Records drawn from a dataset:
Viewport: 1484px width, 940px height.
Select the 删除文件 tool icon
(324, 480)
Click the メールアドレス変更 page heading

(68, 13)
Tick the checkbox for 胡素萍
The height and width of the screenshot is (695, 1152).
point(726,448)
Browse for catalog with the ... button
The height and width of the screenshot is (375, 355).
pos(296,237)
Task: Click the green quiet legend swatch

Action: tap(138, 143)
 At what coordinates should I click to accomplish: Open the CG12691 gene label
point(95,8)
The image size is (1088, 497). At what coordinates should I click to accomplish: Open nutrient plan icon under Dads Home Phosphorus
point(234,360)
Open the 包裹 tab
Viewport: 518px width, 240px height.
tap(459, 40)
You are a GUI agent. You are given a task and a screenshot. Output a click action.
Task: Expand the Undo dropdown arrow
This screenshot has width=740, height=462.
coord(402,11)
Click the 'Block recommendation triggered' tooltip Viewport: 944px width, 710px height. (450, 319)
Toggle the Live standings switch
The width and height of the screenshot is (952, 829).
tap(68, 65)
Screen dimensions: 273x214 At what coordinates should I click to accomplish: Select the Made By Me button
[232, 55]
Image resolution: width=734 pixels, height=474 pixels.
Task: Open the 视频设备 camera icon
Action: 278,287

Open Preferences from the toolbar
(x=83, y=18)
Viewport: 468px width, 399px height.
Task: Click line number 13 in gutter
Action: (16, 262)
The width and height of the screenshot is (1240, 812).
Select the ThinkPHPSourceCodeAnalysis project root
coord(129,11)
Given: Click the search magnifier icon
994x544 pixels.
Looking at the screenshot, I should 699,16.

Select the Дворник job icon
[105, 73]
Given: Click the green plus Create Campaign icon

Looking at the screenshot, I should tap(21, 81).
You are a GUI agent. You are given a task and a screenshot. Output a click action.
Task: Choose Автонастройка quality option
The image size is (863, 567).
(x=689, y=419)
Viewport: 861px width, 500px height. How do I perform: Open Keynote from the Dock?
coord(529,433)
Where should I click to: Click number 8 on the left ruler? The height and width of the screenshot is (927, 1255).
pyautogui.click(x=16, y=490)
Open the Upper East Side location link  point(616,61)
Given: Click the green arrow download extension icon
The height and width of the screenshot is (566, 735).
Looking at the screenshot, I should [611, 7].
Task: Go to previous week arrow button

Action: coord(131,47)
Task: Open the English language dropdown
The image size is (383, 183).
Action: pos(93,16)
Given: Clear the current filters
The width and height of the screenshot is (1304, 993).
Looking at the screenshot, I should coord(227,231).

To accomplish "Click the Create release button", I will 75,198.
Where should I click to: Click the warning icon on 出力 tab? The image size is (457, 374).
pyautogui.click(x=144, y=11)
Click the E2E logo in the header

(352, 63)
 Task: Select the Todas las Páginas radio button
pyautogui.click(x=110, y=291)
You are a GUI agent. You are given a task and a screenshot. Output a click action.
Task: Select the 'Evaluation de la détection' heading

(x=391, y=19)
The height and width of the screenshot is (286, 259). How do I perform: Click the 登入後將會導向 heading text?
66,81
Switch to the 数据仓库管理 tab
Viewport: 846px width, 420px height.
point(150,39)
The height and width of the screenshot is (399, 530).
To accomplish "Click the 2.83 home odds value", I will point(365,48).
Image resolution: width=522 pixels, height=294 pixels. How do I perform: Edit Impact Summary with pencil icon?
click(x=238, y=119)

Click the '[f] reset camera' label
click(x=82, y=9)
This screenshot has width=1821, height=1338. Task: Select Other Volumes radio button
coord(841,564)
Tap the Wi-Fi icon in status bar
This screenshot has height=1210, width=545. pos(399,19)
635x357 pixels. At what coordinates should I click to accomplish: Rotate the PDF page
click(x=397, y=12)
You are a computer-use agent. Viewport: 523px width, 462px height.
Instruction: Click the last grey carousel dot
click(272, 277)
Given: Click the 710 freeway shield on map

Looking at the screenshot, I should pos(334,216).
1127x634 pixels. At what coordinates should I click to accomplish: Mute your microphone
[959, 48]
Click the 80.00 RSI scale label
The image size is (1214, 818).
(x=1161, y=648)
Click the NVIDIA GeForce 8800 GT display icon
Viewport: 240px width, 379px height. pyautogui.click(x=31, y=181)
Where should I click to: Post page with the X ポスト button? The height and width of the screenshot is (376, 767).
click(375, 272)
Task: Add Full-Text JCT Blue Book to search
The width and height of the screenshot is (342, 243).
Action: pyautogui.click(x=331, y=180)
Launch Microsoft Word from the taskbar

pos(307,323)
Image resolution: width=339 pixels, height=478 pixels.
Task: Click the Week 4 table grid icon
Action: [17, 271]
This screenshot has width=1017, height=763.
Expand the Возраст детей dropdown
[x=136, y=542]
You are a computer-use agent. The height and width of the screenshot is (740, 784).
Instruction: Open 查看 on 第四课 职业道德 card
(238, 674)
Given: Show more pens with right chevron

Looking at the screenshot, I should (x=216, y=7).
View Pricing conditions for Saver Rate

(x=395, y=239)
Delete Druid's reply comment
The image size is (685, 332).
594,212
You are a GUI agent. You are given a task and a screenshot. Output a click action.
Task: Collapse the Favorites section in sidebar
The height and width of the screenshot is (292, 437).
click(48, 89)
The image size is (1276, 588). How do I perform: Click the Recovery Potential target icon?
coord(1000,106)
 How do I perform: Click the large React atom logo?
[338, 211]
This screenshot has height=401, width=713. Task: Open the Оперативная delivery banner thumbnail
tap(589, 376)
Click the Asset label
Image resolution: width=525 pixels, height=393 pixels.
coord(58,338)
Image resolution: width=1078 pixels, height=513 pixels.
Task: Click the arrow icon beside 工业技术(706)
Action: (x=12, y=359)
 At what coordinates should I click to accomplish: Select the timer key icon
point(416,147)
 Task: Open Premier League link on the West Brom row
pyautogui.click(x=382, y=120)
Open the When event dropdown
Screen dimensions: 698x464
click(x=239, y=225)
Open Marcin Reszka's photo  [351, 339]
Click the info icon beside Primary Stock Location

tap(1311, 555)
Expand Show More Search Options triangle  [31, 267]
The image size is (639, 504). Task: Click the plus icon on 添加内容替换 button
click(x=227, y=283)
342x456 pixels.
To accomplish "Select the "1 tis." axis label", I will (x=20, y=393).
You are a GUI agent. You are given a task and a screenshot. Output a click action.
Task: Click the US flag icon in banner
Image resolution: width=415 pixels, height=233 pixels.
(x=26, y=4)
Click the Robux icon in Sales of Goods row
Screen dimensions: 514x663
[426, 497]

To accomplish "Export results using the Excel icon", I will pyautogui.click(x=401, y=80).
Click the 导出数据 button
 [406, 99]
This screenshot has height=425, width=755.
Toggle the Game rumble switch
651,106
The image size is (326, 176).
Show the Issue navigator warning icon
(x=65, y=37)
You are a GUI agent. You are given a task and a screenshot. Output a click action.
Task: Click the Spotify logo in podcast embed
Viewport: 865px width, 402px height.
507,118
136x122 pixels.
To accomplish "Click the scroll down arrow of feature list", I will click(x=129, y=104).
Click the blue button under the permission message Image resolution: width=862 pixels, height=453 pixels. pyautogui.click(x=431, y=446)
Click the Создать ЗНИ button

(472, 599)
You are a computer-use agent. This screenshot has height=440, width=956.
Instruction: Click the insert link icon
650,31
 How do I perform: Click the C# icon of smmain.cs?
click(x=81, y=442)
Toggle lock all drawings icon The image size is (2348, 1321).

WHAT TO DO: Only one stretch is wanted, so please give again exactly the lines from the start of the data through the line containing "Task: Expand the Undo dropdown arrow", both ends included.

EXERCISE SOLUTION:
Viewport: 1484px width, 940px height.
Select the 删除文件 tool icon
(324, 480)
Click the メールアドレス変更 page heading

(68, 13)
Tick the checkbox for 胡素萍
The height and width of the screenshot is (695, 1152).
point(726,448)
Browse for catalog with the ... button
The height and width of the screenshot is (375, 355).
pos(296,237)
Task: Click the green quiet legend swatch

Action: tap(138, 143)
 At what coordinates should I click to accomplish: Open the CG12691 gene label
point(95,8)
The image size is (1088, 497). At what coordinates should I click to accomplish: Open nutrient plan icon under Dads Home Phosphorus
point(234,360)
Open the 包裹 tab
Viewport: 518px width, 240px height.
tap(459, 40)
You are a GUI agent. You are given a task and a screenshot. Output a click action.
Task: Expand the Undo dropdown arrow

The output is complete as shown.